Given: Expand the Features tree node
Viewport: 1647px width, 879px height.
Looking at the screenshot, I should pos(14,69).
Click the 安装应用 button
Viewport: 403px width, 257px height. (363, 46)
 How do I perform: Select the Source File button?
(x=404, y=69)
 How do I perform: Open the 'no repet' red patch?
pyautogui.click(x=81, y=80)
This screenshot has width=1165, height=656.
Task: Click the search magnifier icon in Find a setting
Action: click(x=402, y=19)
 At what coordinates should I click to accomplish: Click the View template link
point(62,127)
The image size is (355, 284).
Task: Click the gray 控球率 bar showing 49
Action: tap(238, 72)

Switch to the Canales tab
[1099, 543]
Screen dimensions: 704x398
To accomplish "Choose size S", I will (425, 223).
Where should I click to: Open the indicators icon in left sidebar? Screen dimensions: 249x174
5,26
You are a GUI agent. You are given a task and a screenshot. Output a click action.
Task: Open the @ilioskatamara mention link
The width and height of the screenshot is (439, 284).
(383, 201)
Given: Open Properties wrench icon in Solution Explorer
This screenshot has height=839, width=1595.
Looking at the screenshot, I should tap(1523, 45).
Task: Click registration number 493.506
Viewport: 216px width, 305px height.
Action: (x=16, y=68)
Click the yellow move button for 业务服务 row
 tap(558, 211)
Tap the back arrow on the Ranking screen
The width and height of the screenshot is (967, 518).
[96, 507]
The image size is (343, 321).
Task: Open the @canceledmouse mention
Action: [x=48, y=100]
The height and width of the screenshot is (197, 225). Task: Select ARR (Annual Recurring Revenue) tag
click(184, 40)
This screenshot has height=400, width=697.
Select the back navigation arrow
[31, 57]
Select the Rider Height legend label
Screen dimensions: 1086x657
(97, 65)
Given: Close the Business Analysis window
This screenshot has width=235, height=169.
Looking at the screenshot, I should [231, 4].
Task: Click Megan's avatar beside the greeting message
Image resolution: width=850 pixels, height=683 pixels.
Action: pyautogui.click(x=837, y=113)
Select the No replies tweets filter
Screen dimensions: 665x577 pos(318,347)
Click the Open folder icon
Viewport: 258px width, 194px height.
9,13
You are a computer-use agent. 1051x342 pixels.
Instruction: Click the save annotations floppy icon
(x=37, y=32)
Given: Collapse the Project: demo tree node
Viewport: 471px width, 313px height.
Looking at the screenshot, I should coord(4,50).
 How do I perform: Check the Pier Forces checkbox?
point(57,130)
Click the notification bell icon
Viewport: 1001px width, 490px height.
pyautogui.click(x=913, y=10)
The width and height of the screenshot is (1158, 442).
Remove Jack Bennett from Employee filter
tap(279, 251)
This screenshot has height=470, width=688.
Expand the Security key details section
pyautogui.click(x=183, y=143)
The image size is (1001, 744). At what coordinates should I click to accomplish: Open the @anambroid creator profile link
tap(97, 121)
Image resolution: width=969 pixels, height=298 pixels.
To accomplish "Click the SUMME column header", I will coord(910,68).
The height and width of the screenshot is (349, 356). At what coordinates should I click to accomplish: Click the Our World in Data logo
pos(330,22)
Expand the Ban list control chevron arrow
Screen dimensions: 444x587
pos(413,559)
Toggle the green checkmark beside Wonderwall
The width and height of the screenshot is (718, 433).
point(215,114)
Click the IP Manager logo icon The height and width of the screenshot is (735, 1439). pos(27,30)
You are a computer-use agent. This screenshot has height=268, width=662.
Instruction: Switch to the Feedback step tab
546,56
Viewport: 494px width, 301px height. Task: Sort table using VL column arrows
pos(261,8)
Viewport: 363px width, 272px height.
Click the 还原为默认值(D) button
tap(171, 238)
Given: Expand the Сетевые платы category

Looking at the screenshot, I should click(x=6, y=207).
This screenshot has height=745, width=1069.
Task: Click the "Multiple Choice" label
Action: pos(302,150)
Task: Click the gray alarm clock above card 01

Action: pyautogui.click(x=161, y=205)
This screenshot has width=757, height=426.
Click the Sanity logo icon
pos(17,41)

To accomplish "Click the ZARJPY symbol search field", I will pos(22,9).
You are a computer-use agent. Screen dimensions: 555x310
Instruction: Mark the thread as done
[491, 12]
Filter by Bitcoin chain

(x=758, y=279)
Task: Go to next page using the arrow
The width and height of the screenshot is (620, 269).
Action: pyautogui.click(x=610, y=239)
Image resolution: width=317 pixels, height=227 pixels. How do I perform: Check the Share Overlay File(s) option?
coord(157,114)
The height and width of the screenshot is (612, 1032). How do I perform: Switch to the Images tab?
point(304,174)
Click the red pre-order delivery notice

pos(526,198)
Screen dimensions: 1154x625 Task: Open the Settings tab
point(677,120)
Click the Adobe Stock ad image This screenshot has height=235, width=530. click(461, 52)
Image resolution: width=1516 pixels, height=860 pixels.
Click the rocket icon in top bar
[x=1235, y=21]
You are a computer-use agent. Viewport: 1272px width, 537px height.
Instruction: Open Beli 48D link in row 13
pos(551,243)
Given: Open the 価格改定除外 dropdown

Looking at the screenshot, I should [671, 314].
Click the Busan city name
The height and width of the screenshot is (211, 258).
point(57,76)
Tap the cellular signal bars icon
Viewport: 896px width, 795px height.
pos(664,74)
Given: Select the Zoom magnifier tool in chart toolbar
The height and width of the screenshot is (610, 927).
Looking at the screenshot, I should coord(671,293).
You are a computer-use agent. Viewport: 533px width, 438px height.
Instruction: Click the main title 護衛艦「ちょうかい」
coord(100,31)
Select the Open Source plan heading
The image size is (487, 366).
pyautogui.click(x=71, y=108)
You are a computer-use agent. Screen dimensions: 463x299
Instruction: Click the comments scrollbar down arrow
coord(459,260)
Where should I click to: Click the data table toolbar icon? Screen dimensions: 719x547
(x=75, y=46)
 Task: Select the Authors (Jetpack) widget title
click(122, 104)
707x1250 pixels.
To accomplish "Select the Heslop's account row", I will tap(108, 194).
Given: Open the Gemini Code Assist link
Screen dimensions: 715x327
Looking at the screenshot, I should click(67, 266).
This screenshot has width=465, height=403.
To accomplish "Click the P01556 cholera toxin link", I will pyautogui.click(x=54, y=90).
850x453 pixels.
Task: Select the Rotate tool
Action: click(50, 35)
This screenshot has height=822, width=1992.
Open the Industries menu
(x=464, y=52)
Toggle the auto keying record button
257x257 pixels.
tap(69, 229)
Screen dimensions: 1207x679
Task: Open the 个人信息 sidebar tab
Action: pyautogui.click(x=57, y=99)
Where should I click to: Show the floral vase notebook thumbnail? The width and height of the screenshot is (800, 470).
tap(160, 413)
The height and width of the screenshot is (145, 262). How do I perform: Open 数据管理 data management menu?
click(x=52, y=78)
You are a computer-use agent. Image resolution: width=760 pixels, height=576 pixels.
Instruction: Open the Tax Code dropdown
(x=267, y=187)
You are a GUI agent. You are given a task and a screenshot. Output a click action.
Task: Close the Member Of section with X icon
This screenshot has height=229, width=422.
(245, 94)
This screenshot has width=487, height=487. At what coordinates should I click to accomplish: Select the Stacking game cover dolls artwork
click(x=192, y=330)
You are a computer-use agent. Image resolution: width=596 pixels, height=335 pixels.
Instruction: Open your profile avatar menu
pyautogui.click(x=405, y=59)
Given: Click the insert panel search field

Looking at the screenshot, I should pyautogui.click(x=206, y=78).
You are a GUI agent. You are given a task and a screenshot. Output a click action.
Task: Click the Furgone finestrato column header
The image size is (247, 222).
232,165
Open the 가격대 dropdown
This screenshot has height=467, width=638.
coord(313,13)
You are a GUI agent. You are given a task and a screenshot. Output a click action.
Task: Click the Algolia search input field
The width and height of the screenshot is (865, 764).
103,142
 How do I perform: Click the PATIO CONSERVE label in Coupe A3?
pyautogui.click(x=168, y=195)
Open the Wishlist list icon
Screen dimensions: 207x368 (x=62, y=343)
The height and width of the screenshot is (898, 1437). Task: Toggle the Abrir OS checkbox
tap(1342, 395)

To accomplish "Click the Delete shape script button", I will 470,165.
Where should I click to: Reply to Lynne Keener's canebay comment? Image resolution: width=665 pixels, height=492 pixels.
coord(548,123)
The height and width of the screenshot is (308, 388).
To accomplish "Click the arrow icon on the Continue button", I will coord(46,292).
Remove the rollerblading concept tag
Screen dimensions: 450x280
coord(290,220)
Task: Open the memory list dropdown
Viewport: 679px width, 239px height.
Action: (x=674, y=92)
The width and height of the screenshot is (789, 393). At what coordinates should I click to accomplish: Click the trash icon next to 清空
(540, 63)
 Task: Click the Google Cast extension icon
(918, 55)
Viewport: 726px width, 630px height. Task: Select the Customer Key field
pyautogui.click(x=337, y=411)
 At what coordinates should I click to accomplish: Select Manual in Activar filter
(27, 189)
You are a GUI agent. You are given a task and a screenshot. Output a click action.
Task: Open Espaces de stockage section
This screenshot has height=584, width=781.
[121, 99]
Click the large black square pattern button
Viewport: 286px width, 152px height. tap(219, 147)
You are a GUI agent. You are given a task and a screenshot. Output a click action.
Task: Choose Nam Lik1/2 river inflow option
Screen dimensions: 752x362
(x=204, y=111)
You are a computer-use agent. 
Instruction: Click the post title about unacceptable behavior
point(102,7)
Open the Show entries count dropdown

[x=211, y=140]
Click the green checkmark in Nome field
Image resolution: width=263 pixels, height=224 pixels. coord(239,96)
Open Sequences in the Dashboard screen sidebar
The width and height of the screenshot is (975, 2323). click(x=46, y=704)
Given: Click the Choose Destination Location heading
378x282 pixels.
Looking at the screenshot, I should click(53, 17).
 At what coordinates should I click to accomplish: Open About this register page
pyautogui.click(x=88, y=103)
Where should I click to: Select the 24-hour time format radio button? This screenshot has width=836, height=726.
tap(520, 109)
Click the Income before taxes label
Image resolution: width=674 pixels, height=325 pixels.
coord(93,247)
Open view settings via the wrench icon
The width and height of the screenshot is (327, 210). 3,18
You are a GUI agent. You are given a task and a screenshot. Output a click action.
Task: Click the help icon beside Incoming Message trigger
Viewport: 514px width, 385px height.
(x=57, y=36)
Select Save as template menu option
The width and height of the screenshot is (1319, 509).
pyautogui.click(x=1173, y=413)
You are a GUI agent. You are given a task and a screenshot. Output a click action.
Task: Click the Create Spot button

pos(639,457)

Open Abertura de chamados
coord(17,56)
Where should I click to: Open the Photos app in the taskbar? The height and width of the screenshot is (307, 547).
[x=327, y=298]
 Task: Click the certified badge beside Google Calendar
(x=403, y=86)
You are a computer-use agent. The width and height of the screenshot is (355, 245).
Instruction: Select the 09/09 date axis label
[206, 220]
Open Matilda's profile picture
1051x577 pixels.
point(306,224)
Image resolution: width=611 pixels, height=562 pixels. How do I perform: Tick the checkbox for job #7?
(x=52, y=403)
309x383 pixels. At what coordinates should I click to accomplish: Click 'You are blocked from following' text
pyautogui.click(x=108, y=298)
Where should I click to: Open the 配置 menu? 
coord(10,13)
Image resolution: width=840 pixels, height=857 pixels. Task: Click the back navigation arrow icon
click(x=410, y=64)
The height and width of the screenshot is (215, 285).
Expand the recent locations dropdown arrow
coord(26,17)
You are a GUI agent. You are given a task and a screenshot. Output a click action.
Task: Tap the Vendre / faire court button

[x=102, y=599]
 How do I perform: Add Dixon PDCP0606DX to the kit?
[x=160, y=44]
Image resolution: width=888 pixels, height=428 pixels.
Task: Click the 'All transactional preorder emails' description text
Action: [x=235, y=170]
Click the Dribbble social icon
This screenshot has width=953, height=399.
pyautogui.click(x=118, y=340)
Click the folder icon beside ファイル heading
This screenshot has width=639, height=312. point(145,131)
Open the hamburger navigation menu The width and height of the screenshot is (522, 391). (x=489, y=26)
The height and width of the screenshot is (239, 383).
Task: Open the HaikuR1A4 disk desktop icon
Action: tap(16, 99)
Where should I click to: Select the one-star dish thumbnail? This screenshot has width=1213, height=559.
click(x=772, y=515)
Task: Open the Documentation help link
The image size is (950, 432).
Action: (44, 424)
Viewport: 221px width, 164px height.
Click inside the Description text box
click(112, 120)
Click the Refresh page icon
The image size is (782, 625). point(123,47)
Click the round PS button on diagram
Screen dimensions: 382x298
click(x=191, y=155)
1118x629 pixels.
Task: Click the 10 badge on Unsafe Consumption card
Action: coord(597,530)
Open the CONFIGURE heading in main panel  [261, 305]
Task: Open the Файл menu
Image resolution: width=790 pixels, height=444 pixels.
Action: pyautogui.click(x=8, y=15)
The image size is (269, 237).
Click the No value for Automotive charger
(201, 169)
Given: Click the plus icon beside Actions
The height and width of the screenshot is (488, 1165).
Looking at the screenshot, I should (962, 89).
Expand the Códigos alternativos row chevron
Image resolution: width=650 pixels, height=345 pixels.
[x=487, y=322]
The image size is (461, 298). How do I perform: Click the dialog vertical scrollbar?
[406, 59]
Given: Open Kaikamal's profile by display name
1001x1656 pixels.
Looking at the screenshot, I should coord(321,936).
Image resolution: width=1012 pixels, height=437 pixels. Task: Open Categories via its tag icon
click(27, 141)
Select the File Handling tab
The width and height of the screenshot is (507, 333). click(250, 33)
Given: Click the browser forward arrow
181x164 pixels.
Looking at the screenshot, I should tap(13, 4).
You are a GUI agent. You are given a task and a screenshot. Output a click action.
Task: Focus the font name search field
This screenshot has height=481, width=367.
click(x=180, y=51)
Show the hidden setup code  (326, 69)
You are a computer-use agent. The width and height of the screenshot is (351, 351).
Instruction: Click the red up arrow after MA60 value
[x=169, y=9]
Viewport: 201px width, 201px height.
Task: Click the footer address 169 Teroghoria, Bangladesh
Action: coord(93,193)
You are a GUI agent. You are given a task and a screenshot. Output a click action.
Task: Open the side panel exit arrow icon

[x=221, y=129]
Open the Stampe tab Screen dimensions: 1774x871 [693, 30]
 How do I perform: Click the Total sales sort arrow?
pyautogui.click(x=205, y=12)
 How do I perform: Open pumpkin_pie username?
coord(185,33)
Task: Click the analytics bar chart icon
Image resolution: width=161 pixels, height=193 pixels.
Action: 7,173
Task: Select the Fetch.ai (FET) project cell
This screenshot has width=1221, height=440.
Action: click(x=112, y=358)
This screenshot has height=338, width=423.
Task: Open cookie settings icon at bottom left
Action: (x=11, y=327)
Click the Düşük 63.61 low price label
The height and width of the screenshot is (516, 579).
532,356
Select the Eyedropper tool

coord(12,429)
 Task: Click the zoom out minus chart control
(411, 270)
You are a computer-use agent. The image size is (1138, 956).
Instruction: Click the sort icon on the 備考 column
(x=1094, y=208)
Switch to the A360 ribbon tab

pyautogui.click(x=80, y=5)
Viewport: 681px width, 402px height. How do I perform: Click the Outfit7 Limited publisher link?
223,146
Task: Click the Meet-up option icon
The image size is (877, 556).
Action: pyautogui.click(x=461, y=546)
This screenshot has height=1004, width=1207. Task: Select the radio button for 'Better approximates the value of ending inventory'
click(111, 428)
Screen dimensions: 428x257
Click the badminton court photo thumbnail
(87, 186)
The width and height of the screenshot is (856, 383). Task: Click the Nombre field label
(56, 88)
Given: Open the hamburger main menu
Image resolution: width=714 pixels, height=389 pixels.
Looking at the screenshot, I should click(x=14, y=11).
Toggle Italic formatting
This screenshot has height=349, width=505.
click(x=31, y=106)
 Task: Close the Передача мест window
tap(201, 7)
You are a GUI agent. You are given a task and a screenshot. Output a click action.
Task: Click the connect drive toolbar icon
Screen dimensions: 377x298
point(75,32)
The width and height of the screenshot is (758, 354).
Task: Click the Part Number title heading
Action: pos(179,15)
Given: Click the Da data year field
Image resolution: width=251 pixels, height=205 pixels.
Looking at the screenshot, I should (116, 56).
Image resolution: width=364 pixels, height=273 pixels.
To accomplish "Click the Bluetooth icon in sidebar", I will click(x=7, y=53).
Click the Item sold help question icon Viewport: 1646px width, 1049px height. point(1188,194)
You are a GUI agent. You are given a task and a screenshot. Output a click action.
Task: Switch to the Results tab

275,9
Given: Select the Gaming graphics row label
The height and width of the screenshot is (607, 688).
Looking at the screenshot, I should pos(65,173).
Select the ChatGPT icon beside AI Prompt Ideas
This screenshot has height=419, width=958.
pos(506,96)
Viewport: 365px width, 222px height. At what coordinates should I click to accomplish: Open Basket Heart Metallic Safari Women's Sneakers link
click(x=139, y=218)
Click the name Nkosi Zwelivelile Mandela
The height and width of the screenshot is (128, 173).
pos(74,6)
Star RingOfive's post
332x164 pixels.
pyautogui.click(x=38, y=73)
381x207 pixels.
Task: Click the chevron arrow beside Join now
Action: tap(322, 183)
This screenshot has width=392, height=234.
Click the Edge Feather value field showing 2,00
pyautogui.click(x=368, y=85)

[Problem to work on]
Lines with the word "Choose" in them are the answer; report each one from the data.

[Solved exercise]
To accomplish "Choose size S", I will (425, 223).
Task: Choose Nam Lik1/2 river inflow option
Given: Click the Choose Destination Location heading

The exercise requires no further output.